J'y retournai, attendis d'avoir l'attention, puis criai :
– Je vais guérir !
Je retourna voir Nolan.
– Voilà, c'est fait !
– Pas à ma satisfaction, répliqua-t-il. Crie-le plus fort, à pleins poumons même ! Je veux que toute la ville en entière t'entende crier !
Je soupirai, mais j'obtempérai. Je retournai, fis la même chose, mais dit :
– Je vais guérir !!!
Lorsque je revins une nouvelle fois, Nolan remuait sa tête de droite à gauche pour montrer sa déception. Ce petit jeu commençait vraiment à m'énerver. J'arrivai en trombe dans la salle d'attente où plus personne ne se préoccupait de moi, habituée à me voir venir et partir, puis je criai de toute mes forces :
– JE VAIS GUÉRIR !
Les têtes se redressèrent et je regardais, furieuse, les patients.
– JE VAIS GUÉRIR ! répétai-je. JE VAIS GUÉRIR, JE VAIS GUÉRIR, JEEEEEE VAAAAIIIIIS GUÉÉÉÉRRRRIIIR !!!!!!!!!!
J'avais hurler si fort que mes poumons brûlaient de douleur. J'étais essoufflée et les personnes dans la salle d'attente me regardait avec un visage ébahi. Même la réceptionniste en était stupéfaite et avait la bouche béante. Je ne ressentais plus aucune gêne. Seulement une sorte de petite colère, une colère qui était dirigé à tout ceux, au primaire, qui pensait que jamais je n'allais jamais être capable de parler à une classe ou à une foule tout court.
Je quittai la salle d'attente pour la dernier fois, telle une tempête, et claqua la porte derrière moi. J'accourus, pétillante de bonheur, vers Nolan et je sautai dans ses bras, chauds et réconfortants.
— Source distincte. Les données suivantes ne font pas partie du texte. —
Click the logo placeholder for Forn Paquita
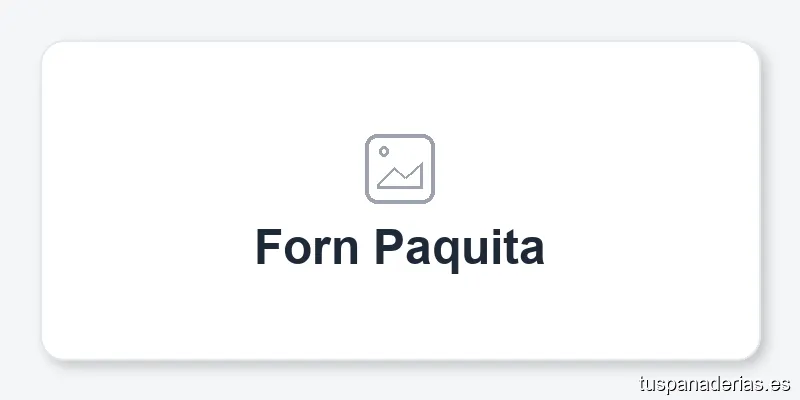800x400 pixels. point(399,168)
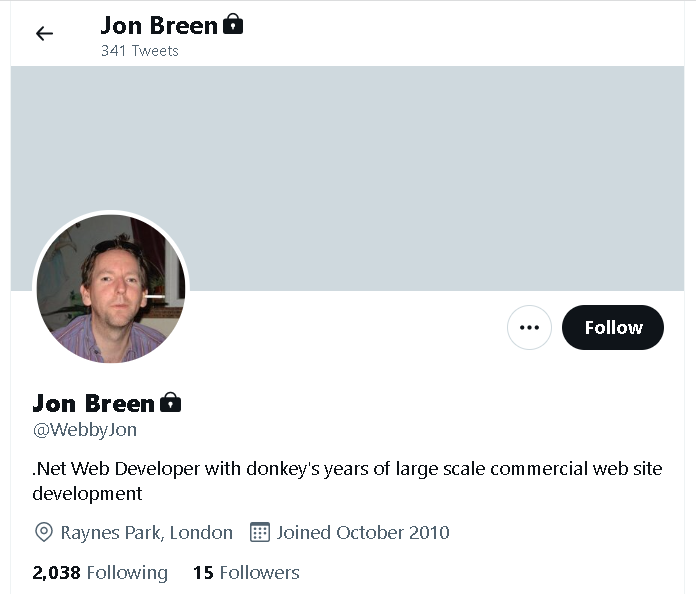Click the lock icon beside the profile name
This screenshot has height=594, width=696.
tap(171, 403)
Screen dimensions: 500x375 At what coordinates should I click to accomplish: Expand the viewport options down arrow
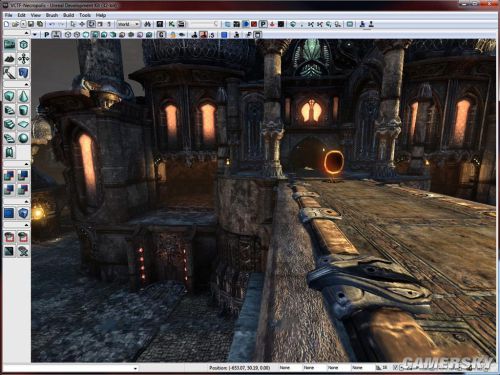pyautogui.click(x=35, y=35)
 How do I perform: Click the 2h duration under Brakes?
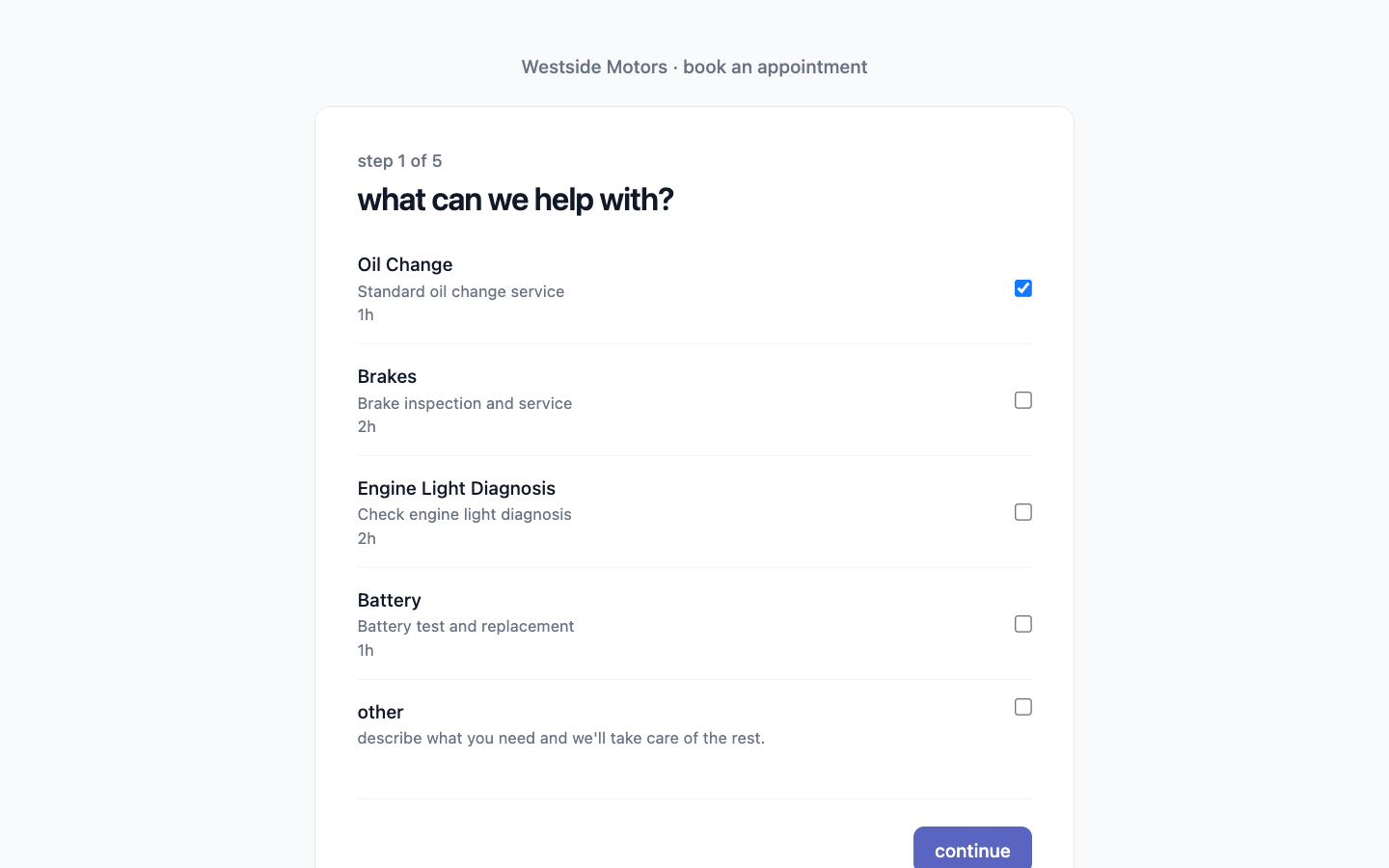pos(367,426)
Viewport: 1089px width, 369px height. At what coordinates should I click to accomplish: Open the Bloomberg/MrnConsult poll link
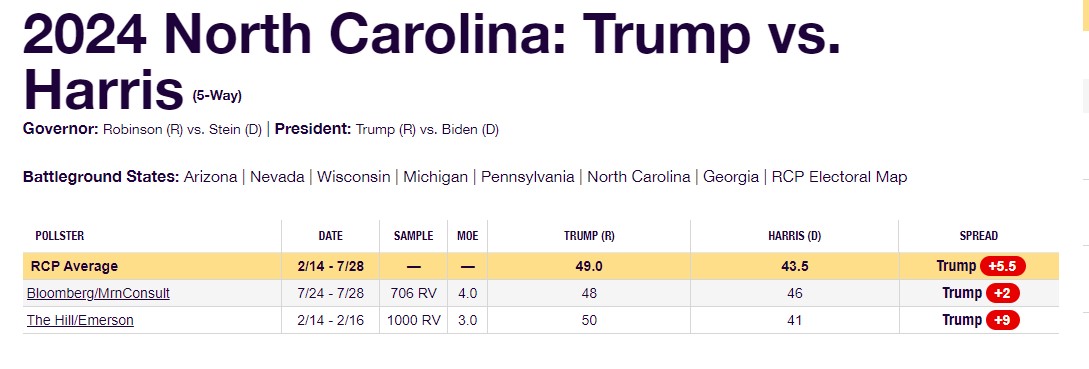coord(98,293)
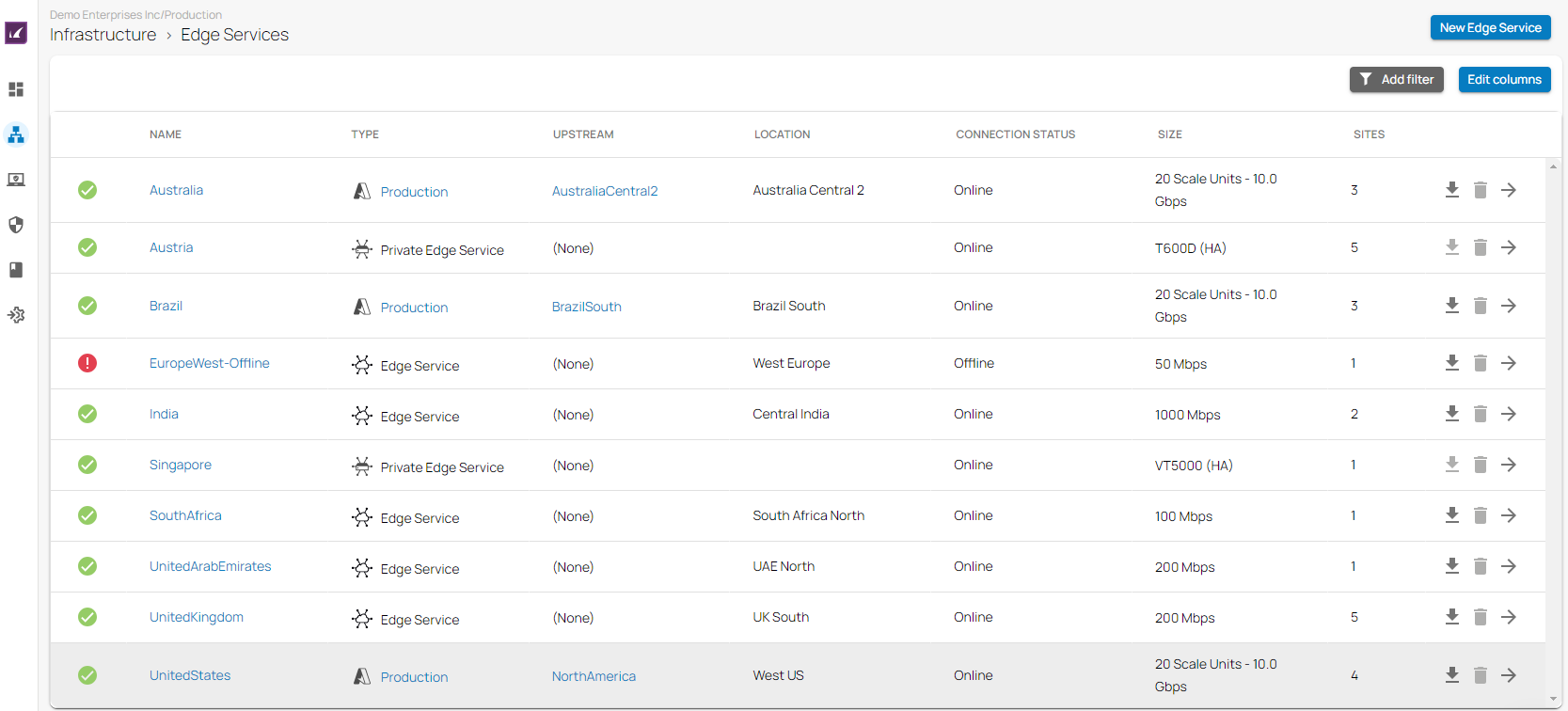Select the Infrastructure network icon in sidebar

(16, 135)
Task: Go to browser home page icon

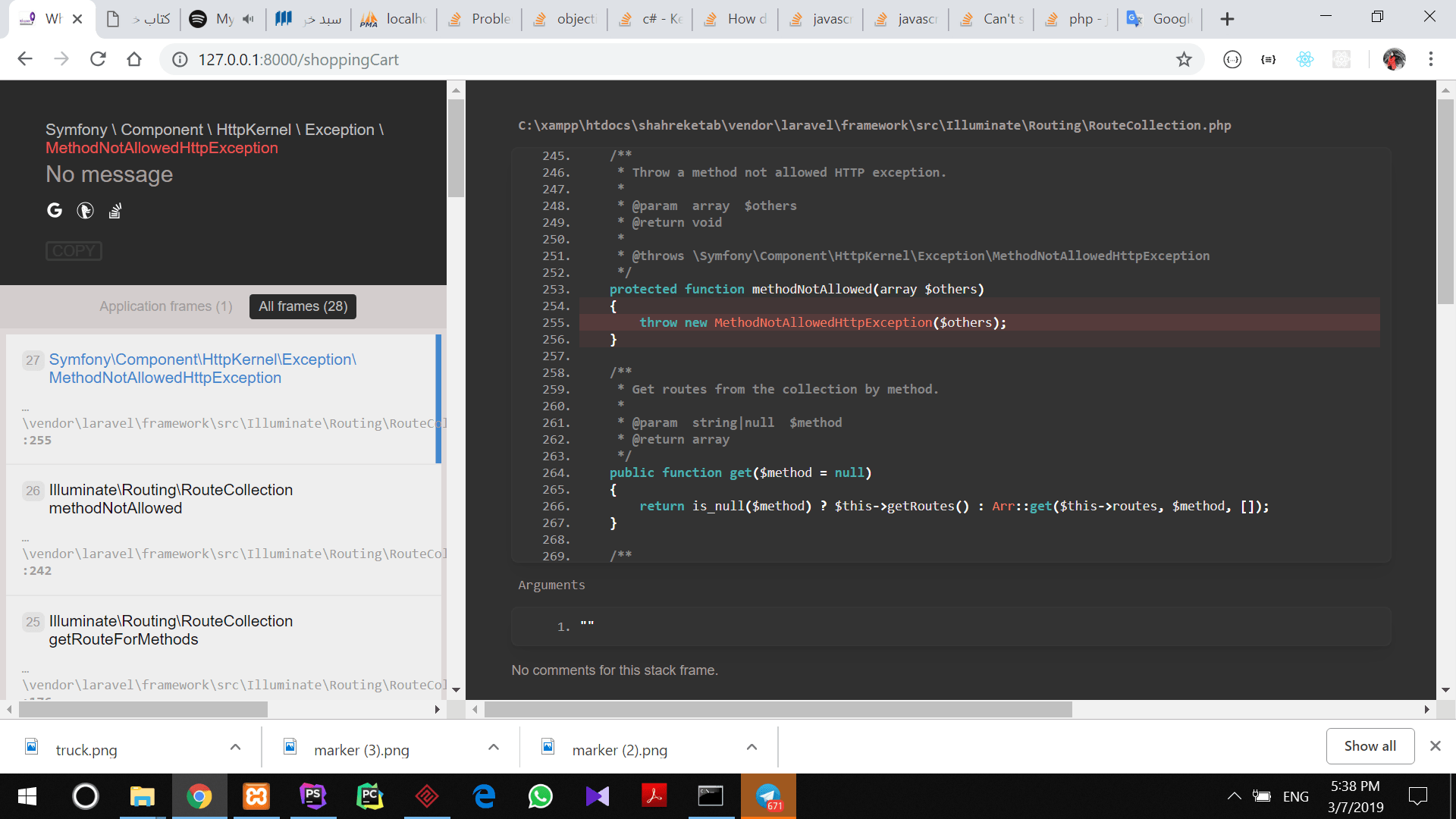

J'aurais voulu y rester pendant toute ma vie...
– Merci, chuchotai-je.
– Tu vois que t'es capable, hein ?
On abandonna l'étreinte, puis il dit :
– Mais je pensais que tu avais mal au genou ? Ça ne t'a pas fait mal de courir ?
Oh. Oups, j'avais oublié...
– Aïe, oui, maintenant, oui, ça fait très mal ! mentai-je, avec un jeu d'acteur si pitoyable que ça nous fit, à moi et Nolan, nous tordre de rire.